Assim, o ponto de partida para discussão do direito positivo é o Estado, repita-se, embora essa catapulta inicial que nos lança do passado para o presente do direito seja sempre questionável. Por exemplo, podemos citar a observação que faz BOBBIO no sentido de que o Jusnaturalismo aponta o Positivismo Jurídico como “responsável” pela “concepção estatolátrica” e seus efeitos nos regimes totalitários por dar fundamento à “obediência incondicional à lei do Estado”:

Conceito de Direito Internacional Público e Direito Internacional Privado

Posto que o Estado é o ponto de partida do Direito e, consequentemente, do Direito Internacional, o aspecto de sua economia pode ser considerado o “fundamento” ou a mola propulsora da organização do Direito Internacional, como explicam Eric A. Posner e Alan O. Sykes:

Em termos simples, o Direito Internacional é o conjunto de normas fundadas em tratados, acordos, contratos, costumes e princípios que governam a relação dos Estados Soberanos entre si e também a relação entre os seus nacionais, tendo por múltiplos objetivos a paz, o equilíbrio e o desenvolvimento das sociedades nacionais no mundo, e, consequentemente, os seus pressupostos são soberania, consentimento, extraterritorialidade e a supranationalidade. O objeto do Direito Internacional se estende a todas as áreas de interesse humano, tais como as Fronteiras, Territórios, Mar, Meio Ambiente, Comércio, Investimento, Financeiro, Direitos Humanos no mais amplo sentido, Guerra, Diplomático, Civil, Penal etc. Quando as normas internacionais se aplicam diretamente aos Governos e criam relações jurídicas diretas e exclusivas entre eles, tais normas são consideradas constituintes do Direito Internacional Público, por exemplo, as normas de direitos humanos em geral. Por outro lado, quando as normas internacionais são criadas para ordenar relações primárias entre os nacionais dos Estados em suas mais diversas dimensões, tais normas são ditas de Direito Internacional Privado. Reputamos equivocado o entendimento de que o Direito Internacional Privado é um conjunto normativo doméstico que visa a dirimir “conflito de leis”

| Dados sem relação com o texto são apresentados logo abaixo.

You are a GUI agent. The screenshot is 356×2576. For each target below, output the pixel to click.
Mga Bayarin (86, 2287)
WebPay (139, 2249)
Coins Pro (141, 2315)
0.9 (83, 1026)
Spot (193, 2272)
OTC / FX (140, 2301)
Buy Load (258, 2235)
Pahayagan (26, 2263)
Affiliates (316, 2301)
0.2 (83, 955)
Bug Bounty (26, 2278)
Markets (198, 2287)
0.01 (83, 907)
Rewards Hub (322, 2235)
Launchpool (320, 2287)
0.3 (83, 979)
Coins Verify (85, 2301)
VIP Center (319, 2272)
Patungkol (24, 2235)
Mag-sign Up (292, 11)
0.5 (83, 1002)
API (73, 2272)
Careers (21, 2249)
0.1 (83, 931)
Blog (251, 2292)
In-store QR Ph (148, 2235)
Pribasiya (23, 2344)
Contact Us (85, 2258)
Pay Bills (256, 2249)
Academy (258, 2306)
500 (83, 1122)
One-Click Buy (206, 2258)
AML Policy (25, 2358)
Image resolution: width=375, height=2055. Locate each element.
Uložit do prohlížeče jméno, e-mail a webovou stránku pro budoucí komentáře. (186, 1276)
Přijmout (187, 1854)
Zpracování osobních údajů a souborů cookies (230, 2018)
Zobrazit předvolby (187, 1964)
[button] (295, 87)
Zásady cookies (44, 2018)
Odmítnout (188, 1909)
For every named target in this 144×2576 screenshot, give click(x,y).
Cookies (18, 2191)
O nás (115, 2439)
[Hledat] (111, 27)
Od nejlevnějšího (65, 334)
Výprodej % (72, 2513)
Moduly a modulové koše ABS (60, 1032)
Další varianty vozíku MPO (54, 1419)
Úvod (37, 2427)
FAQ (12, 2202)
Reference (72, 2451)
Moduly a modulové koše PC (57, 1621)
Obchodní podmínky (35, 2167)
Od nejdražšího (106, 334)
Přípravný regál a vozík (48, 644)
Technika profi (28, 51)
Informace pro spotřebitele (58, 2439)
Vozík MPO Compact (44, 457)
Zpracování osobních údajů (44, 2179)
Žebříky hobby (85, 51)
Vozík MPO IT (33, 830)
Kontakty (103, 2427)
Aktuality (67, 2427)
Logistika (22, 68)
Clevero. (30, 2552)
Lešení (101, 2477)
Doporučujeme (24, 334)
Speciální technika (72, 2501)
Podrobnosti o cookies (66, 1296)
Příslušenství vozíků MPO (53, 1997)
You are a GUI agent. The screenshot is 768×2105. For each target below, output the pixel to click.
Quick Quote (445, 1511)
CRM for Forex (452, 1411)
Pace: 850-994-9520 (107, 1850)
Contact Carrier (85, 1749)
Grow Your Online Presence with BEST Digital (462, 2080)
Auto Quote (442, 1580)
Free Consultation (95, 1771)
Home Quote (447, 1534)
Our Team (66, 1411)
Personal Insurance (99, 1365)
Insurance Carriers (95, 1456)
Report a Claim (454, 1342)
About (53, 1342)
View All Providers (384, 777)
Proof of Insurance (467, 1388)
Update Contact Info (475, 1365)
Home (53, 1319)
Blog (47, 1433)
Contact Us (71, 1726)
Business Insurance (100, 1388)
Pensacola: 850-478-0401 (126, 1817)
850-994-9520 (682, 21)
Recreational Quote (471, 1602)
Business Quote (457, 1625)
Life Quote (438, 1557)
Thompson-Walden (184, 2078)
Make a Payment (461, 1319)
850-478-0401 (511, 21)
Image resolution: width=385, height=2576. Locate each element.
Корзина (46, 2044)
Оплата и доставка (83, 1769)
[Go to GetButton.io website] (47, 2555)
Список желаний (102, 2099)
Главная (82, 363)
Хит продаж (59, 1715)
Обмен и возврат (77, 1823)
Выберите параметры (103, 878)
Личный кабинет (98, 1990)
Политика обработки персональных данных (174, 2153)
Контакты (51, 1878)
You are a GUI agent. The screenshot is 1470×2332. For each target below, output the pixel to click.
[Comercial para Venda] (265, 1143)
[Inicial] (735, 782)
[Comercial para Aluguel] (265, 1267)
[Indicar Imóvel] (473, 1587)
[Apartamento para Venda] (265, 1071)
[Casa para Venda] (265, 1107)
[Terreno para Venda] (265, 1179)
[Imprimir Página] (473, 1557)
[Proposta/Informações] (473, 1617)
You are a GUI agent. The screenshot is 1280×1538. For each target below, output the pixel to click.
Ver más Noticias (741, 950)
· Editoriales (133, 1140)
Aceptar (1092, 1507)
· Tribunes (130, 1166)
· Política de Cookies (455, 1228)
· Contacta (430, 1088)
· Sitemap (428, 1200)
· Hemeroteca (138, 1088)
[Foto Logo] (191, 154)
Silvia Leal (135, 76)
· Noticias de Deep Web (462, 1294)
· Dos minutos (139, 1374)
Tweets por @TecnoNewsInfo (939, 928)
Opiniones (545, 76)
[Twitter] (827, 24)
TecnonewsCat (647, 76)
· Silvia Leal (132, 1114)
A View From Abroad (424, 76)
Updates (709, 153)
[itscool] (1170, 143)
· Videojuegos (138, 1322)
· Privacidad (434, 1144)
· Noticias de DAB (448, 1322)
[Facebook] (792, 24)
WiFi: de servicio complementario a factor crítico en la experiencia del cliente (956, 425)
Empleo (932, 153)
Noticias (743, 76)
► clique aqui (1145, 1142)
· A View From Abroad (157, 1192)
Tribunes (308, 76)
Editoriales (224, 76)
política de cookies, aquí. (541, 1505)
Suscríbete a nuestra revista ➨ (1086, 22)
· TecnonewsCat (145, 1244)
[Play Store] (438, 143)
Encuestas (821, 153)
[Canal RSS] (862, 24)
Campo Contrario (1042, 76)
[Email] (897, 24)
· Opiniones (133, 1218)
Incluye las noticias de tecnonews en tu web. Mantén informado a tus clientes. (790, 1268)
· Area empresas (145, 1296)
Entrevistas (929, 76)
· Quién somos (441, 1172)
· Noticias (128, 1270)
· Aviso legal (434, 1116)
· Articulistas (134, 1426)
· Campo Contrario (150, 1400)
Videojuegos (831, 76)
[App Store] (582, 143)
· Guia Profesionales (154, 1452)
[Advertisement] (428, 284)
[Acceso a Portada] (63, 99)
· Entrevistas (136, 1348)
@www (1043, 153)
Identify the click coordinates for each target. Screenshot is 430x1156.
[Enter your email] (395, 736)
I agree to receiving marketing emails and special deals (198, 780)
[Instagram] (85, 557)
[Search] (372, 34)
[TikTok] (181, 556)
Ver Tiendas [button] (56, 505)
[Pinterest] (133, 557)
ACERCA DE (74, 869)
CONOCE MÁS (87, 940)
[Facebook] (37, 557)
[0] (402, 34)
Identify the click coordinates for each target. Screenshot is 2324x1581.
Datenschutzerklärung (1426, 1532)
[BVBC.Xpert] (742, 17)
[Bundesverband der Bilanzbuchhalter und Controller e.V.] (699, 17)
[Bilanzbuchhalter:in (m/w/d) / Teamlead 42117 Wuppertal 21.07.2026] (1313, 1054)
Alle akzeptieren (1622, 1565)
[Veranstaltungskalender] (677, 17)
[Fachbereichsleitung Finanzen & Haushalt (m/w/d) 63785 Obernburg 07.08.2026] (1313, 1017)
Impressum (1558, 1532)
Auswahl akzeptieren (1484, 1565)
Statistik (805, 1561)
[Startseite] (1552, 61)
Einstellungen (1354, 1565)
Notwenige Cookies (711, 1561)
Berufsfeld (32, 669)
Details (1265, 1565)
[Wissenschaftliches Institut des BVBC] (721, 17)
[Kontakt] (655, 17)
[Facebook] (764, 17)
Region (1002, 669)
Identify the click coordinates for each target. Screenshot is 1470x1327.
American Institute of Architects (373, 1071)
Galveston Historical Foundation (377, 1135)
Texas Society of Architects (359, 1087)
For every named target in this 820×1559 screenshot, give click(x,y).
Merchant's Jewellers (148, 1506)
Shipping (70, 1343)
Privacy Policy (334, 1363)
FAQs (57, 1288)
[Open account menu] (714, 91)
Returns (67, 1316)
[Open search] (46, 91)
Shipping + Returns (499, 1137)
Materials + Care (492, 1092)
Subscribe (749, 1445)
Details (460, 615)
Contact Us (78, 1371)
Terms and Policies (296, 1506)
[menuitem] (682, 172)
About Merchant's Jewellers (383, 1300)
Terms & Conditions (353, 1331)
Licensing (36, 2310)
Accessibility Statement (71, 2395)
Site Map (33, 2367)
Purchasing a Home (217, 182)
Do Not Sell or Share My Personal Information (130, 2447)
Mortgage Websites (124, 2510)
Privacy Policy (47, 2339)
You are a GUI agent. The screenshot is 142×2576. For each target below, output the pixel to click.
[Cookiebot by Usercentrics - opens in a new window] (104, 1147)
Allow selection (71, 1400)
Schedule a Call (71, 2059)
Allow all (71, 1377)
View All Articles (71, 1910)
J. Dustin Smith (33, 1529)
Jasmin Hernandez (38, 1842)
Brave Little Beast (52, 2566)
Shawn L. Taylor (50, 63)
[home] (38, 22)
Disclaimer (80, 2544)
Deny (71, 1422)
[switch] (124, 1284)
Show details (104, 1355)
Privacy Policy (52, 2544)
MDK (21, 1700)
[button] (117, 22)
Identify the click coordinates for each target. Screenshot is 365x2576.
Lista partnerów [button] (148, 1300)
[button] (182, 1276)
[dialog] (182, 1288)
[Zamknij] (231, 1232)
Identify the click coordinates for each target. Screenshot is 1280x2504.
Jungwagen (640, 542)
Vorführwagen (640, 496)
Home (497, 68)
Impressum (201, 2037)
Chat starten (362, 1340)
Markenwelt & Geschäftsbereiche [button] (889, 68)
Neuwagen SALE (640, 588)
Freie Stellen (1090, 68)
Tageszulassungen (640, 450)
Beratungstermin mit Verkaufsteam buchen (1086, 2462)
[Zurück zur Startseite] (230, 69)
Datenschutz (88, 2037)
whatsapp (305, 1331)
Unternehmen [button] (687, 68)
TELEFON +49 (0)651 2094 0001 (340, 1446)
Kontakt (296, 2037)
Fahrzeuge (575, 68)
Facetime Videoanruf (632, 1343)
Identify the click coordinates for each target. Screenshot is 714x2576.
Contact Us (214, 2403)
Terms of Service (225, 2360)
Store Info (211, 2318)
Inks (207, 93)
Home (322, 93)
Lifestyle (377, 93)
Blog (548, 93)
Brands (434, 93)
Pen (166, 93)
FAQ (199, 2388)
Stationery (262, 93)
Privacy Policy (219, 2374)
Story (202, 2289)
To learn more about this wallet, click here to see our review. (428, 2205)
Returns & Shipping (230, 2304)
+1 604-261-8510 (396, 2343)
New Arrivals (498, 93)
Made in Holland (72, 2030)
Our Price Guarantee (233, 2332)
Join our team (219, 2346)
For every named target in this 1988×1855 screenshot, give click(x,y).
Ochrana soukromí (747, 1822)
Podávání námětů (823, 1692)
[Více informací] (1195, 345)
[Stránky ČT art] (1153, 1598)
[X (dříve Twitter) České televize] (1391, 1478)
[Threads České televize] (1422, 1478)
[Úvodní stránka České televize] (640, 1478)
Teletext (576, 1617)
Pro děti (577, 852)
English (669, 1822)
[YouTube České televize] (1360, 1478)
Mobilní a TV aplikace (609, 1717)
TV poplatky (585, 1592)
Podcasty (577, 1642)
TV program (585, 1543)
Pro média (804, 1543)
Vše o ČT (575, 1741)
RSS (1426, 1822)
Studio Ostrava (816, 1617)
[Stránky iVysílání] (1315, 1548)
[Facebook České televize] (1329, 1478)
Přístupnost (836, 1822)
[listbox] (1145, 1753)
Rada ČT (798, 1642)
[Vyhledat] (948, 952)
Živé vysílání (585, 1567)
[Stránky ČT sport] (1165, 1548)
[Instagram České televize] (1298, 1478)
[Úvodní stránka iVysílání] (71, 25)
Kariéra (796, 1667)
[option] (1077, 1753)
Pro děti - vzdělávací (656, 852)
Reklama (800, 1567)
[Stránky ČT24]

Dicotomia: Direito Internacional Público e Privado

A dicotômica divisão do direito internacional em público e privado é controversa não só quanto à sua efetiva existência (e real necessidade/utilidade) como também quanto à sua própria origem. Porém, essa concepção dualista do Direito Internacional é difundida irreversivelmente, por mais que seja criticada.

É recomendada a leitura de KELSEN´S THEORY OF INTERNATIONAL LAW (Stern, W. B. “Kelsen’s Theory of International Law.” The American Political Science Review, vol. 30, no. 4, 1936, pp. 736–41. JSTOR, https://doi.org/10.2307/1947949. Accessed 1 July 2024), não tanto para se credenciar a visão positivista e monista de Kelsen como a mais acertada, e sim pelo valor como uma leitura introdutória filosófica do Direito Internacional e aspectos relevantes de sua concepção em face de conceitos como a SOBERANIA, o CONSENTIMENTO e a SANTIDADE DOS CONTRATOS (Pacta Sunt Servanda). Complementarmente, pode ser lido também Essential Conditions of International Justice (Kelsen, Hans, and John H. Herz. “ESSENTIAL CONDITIONS OF INTERNATIONAL JUSTICE.” Proceedings of the American Society of International Law at Its Annual Meeting (1921-1969), vol. 35, 1941, pp. 70–98. JSTOR, http://www.jstor.org/stable/25657047. Accessed 1 July 2024)

Outra recomendada leitura sobre o Direito Internacional, que serve de porta de entrada para o seu entendimento à luz das categorias Público e Privado, é  The Constitutional Structure of International Society and the Nature of Fundamental Institutions, de Christian Reus-Smit (Reus-Smit, Christian. “The Constitutional Structure of International Society and the Nature of Fundamental Institutions.” International Organization, vol. 51, no. 4, 1997, pp. 555–89. JSTOR, http://www.jstor.org/stable/2703499. Accessed 1 July 2024.)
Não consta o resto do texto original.